Having done this dance for four years now, I am not sure that any of the above explanations really apply in my case. I still have stacks of unread and untouched books lying in a wardrobe in my room, as the opening anecdote demonstrates. I have come to the conclusion that the Trinity Booksale people are, in fact, marketing geniuses: they sell these things on for very little, knowing the exact psychology of their target market. Then, they wait three or four years for the penny to drop and for the fools to realise that they’ll never do anything with these books. What happens then? The buyers give the books back to the Booksale, who sell them on again to more gullible idiots, pocketing the thinnest of profits.

I’ll list a few of my purchases over the years and try to explain how they came about, and what use they have been put to:

This is a book.

1) The Warren Report, €2. This was one of this year’s purchases. I really have no idea why I bothered with this. I have no intention of reading a 700 page report into the assassination of President Kennedy, especially one with so many, shall we say, question marks hanging about it. Even were I a scholar of the period, I’m not sure that I’d read the thing in full. So why buy it? Does it look good on a shelf? Possibly. But what sort of people would be impressed by such a thing?  This is the sort of existential second guessing which the Booksale provokes in me. It has me imagining scenarios where hypothetical acquaintances would regard a bookshelf, pick out the Warren Report, and declare themselves impressed with the owner. Do I really want to know these people?

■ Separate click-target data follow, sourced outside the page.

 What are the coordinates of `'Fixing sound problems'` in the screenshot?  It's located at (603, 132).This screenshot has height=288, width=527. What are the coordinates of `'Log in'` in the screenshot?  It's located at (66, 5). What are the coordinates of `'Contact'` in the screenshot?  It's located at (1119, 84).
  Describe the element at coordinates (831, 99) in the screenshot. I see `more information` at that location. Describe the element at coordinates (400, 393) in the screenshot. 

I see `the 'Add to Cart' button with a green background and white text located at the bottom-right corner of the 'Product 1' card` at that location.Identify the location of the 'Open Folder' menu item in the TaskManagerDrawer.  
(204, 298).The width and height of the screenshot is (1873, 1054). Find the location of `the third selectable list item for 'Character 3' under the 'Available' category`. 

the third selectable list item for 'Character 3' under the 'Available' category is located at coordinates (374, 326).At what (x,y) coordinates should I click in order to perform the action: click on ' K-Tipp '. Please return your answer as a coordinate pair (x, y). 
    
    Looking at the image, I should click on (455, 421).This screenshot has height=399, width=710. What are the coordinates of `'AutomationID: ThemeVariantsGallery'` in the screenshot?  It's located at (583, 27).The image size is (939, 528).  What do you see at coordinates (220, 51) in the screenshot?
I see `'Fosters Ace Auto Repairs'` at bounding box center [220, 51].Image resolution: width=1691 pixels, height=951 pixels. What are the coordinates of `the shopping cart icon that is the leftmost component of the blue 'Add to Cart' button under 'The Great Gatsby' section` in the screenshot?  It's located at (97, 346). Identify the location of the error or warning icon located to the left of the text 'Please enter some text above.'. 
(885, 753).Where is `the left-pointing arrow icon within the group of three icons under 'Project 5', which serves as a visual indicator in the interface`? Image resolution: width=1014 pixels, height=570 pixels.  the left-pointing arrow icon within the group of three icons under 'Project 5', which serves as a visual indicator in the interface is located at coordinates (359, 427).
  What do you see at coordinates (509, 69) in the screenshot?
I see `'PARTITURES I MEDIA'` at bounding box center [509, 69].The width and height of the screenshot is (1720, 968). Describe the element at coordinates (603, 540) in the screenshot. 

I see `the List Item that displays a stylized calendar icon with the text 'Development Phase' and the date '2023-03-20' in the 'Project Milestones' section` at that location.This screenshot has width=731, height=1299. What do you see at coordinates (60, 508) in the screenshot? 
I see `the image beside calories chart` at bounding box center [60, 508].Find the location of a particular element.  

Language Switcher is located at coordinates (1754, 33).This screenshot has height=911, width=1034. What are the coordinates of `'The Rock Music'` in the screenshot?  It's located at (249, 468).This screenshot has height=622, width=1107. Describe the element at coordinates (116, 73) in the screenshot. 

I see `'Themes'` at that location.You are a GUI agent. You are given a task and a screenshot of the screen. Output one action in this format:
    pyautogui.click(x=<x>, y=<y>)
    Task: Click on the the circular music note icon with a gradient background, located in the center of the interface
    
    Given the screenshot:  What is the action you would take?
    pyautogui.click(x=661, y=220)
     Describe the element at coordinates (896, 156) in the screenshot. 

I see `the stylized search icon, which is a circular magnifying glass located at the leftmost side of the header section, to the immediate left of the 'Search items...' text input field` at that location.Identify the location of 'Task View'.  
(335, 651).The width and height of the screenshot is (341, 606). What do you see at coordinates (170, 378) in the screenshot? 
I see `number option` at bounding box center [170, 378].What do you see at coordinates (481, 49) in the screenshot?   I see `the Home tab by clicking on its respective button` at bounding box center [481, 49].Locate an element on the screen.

2) The Road to Terror (eds J. Arch Getty and Oleg Naumov), €5. Another hulking doorstop of a book. Another volume that I am confident I will never open. I have no doubt that it is a very good book for people interested in a certain period of history (namely, the Stalinist Terror of the 1930s). However, right now I have no need for 600 pages of primary sources translated from Russian. Why the purchase? Peer pressure. A friend – who keeps across all the latest publications in European history – spotted it, asked if I owned a copy (seriously, why would I do such a thing?!), before heartily recommending that I buy it. His copy, purchased while doing a Masters, cost €35. That’s a saving of €30 for me. Sold. Expect to see it in a second hand bookshop within five years.

I own this. Well, not this actual copy, but still. Woo!

3) A History of Europe (H.A.L Fisher), €1. This is one that I’m proud of. In fact, it might be the only purchase that I have made at the Booksale which has been used more than once. The book, written by a leading liberal historian and sometime politician, was published in 1936, and treats the history of Europe from the beginning of time up to Hitler and Mussolini. While the work was also published in three volumes dealing with a different time period, this edition is a complete volume, numbering 1200 pages in total. That means that I paid .08c per page of history. That is, surely, a good thing. Just don’t ask me what happened after 1936.

4) League to Enforce Peace, Addresses, 1915, €1. The irony is that, of all the purchases that I’ve made over the years at the Trinity Booksale, I was oblivious to my ownership of the one which I actually needed, as discussed in the opening anecdote.

The last example demonstrates the peculiar psychology of the Booksale. You go in fully expecting to make a spur of the moment, impulsive, rash, and thoroughly unnecessary purchase which will be of no longer term use. You are so conditioned to the idea that any purchases will be of little long or short term use that when you do find a gem, it gathers dust on the shelf with the rest of the ill-thought out purchases.